Nous allons reconstruire. L’État a dit qu’il nous aiderait, mais je ne sais pas à quelle hauteur… Il faut bien continuer à vivre d’une manière ou d’une autre. Les gens, Dieu merci, m’aident, me donnent de la nourriture, on m’a donné un panneau solaire, ils m’apportent des lampes de poche, des piles, et l’électricité doit être rétablie au village, d’ici la fin du mois, nous promet-on, mais je n’ai plus qu’une grange, la seule chose qui est restée debout… Nous allons réfléchir, reconstruire…

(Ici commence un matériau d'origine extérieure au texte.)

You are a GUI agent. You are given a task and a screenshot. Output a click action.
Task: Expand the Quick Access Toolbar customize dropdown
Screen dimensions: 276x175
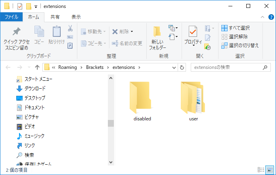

Vos sentiments à l’égard de la Russie et des Russes ont-ils changé ?
Bien sûr qu’ils ont changé. Dès le premier coup d’œil, on a l’impression que ce sont des êtres inhumains, qui tuent des enfants et violent des femmes. Même les peuples primitifs n’étaient probablement pas comme ça. Qu’est-ce que leurs dirigeants et la télévision leur ont mis dans la tête ? Ils ont été totalement zombifiés… Nous ne sommes jamais allés chez eux pour tuer et violer…
Vous voudriez vous adresser aux Russes ?
Qu’est-ce qu’on pourrait bien leur dire ? Ils ne sont pas humains. Ils ne comprendront pas. Ils disent qu’ils sont venus pour nous sauver… Sauver qui, et de qui ? À quoi bon leur parler, si ce ne sont pas des personnes, mais des bêtes ?
Comment les militaires russes se comportaient-ils pendant l’occupation de Moshchun ?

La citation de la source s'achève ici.